Jack whistled, after a boyish fashion of her youth, which was not becoming to her present age and position.
"And you came, Olive dear, all the way across the ocean by yourself, just because my spoiled small sister wished to save herself the trouble of a confession? You are an angel, Olive. And I am afraid it is Frieda's selfishness—her remaining such a completely spoiled young person—that may be the answer to her present behavior. But I thought her husband spoiled her more even than her own family had in the past. Besides, I can't imagine the Professor doing anything wicked, can you, Olive? Oh dear, Frank and I always opposed Frieda's marriage. Professor Russell did seem too old and serious for her."
Just as she had always done whenever it was possible as a girl, Lady Kent at this moment took off her hat and flung it on the ground beside her. It was of brown cloth with a small green and brown feather to match her walking outfit; nevertheless she looked far handsomer without it.
Jack was no longer a girl. A good many years had passed since her marriage to Frank Kent, which was to occur soon after the close of the last Ranch girls' book, known as "The Ranch Girls At Home Again." Also in the final chapter, when the family had lately moved into their new home, built on the ranch not far from the old Rainbow Lodge, where the Ranch girls had first lived, their cousin Jean Bruce's engagement had been announced to Ralph Merritt, an old friend and the Rainbow Mine engineer. Then, as a great surprise to her family, Frieda Ralston, the youngest of the Ranch girls, at that time only eighteen, had insisted upon her own engagement to Professor Charles Henry Russell, a Professor of dead languages at the University of Chicago and more than ten years her senior.

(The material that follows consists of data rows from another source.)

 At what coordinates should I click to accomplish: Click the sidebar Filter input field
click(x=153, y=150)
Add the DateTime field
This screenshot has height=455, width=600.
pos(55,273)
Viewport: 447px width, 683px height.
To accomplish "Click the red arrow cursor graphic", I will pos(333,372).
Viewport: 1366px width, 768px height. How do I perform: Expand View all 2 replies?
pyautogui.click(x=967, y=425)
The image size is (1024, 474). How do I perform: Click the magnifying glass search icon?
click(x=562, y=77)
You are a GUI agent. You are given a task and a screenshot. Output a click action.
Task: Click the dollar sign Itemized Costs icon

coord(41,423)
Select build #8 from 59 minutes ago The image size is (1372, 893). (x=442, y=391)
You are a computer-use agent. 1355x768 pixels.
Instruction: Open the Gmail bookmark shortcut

"Oh, well, what is an old maid worth in a family if she is not to be made useful?" Olive answered. "But, of course, Jack, you understand I don't require a great deal of persuasion to come to you, and besides I was afraid if I did not come ahead, Frieda would not come at all. You are the only person who has any influence over her. If she goes back to the ranch, Ruth and Jean will only make such a fuss over her that she will become more and more convinced she has been badly treated. Jim, you know, never has approved of any of his Ranch girls being married, although he misses none of us as he does you."
Jack rose. "I hope you are rested, Olive, as we must walk on if we are to arrive in time to meet Frank. Oh, dear, what a business marriage is! I suppose we could not expect all the Ranch girls to be successfully married, although it is odd for it to be Frieda who is in trouble. As for you, Olive, don't congratulate yourself too soon on being an old maid; you'll probably yield some day. I do wonder what has happened to little Frieda? Perhaps things are worse than we imagine."
Olive shook her head.
She was recalling an extremely pretty Frieda sitting up in bed at midnight at the hour of her arrival in New York city, with a blue silk dressing gown over her nightgown and a box of chocolates open on the table beside her, which she must have been eating before going to bed.
It was true Frieda had cried a good deal when making her confession, and had insisted that she never intended to speak to her husband again. Why, Olive could not find out. She gathered that Frieda thought her husband unsympathetic and that their temperaments were too unlike for them ever, ever to understand each other. But the details of her love tragedy Frieda had declared she could tell only to her sister Jack.